*What you will do:* Without pictures, repeat the lines of the entries from the one containing "Where should I" through the last, both ends included, and nothing else.

[Stored records]
[Start of section]
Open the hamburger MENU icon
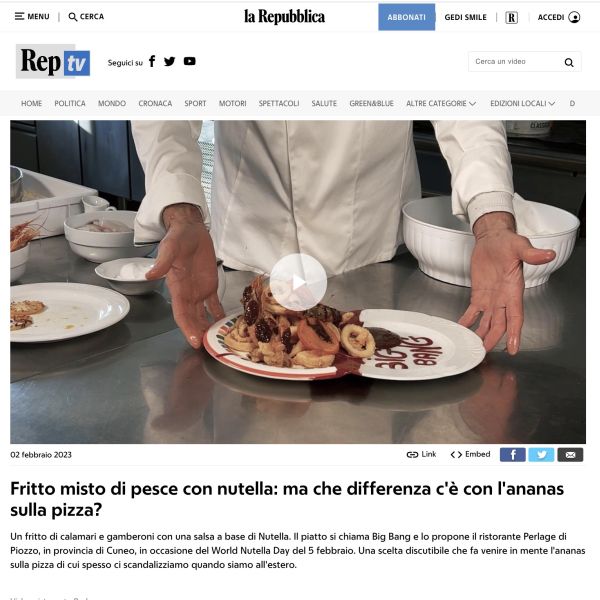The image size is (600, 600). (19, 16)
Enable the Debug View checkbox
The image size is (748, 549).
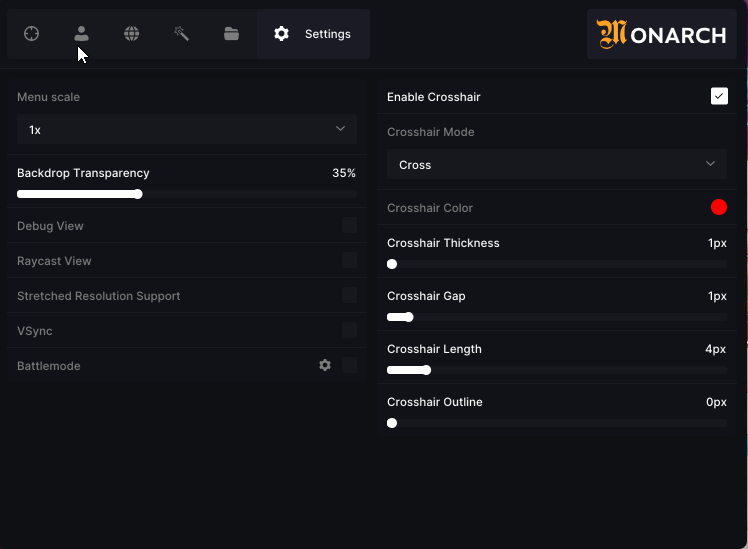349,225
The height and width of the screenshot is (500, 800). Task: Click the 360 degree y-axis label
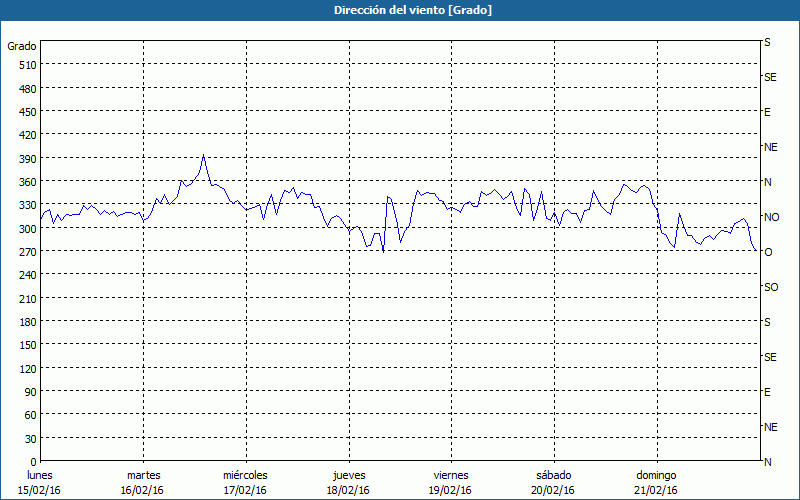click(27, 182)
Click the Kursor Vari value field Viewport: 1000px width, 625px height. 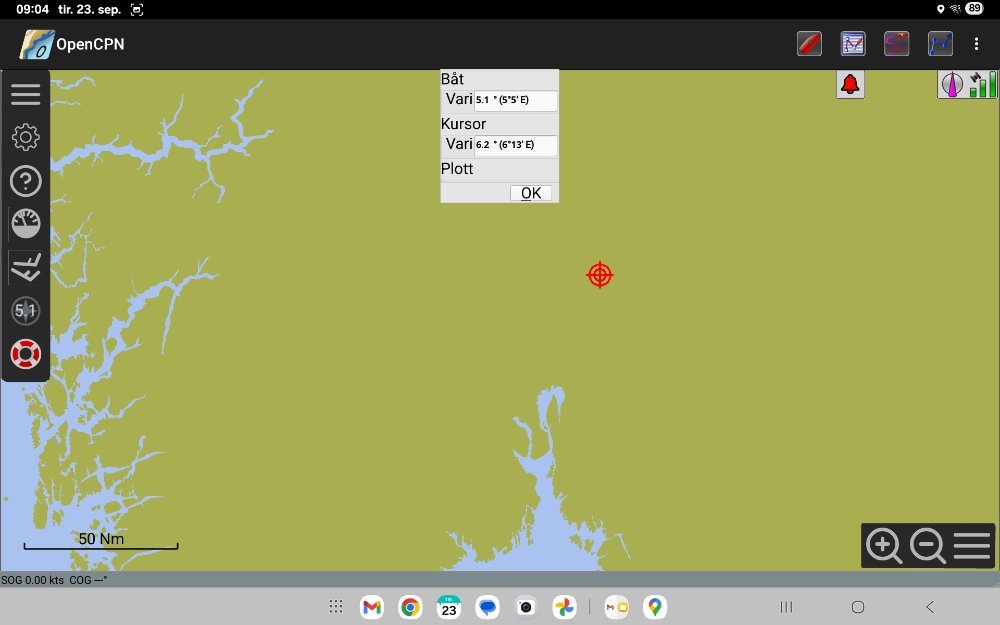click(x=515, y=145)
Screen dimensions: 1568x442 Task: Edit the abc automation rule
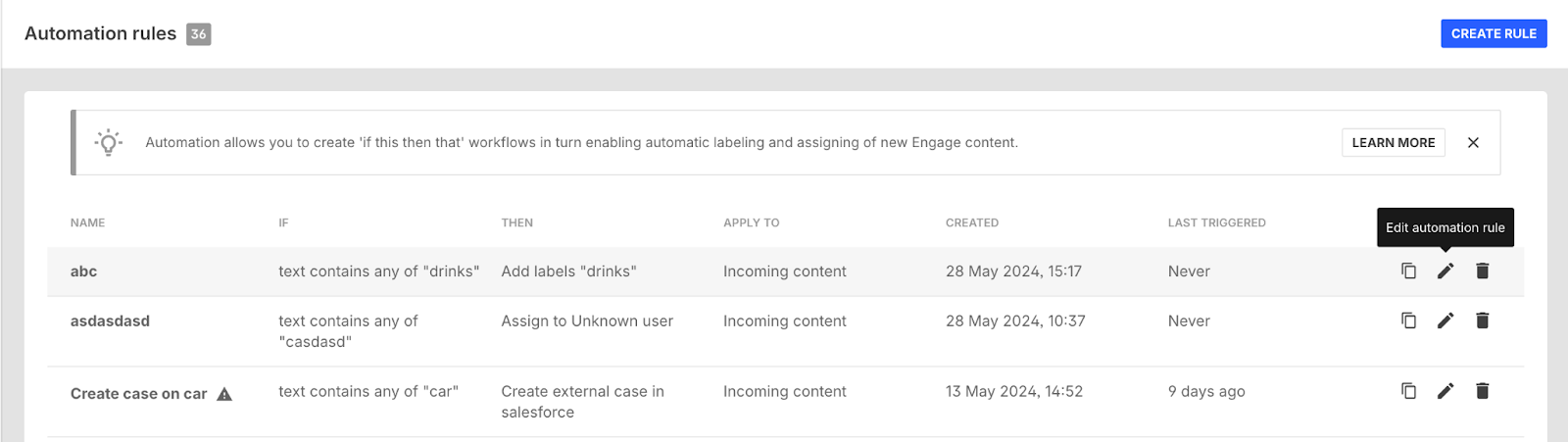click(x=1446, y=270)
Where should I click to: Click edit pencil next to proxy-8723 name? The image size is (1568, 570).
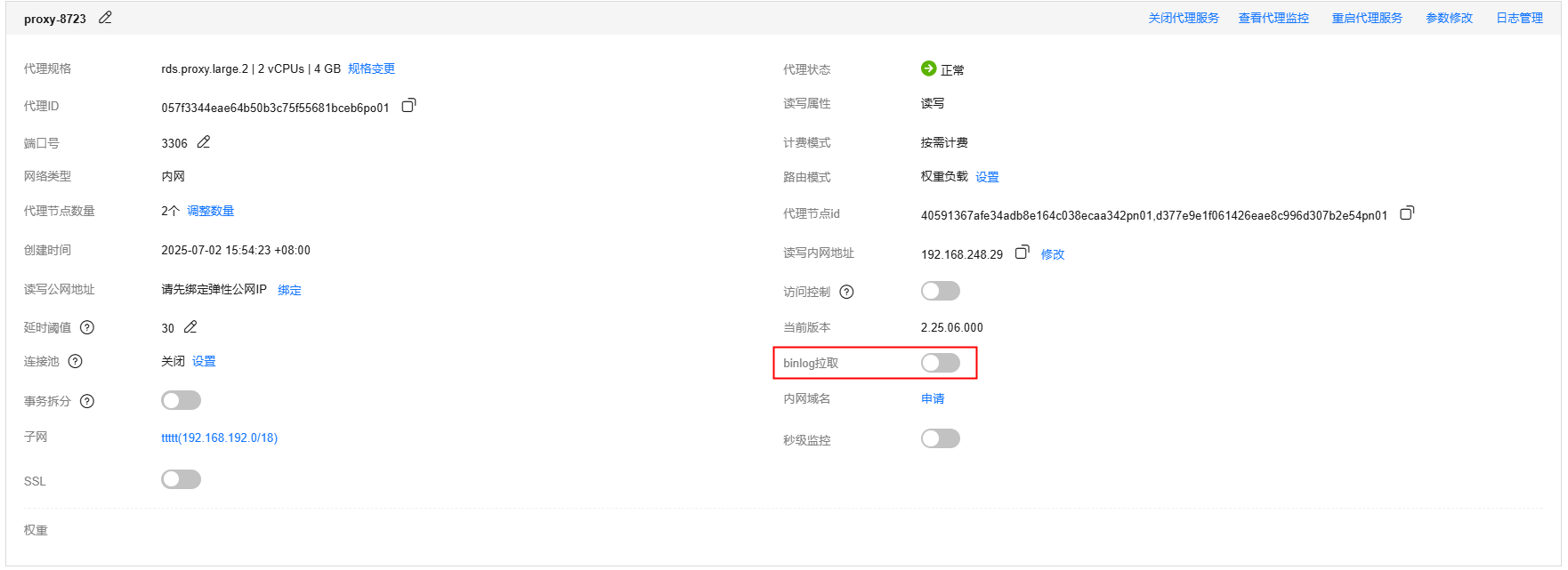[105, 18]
[End of section]
*Solved exercise:*
Where should I click to: Click edit pencil next to proxy-8723 name? The image size is (1568, 570).
[105, 18]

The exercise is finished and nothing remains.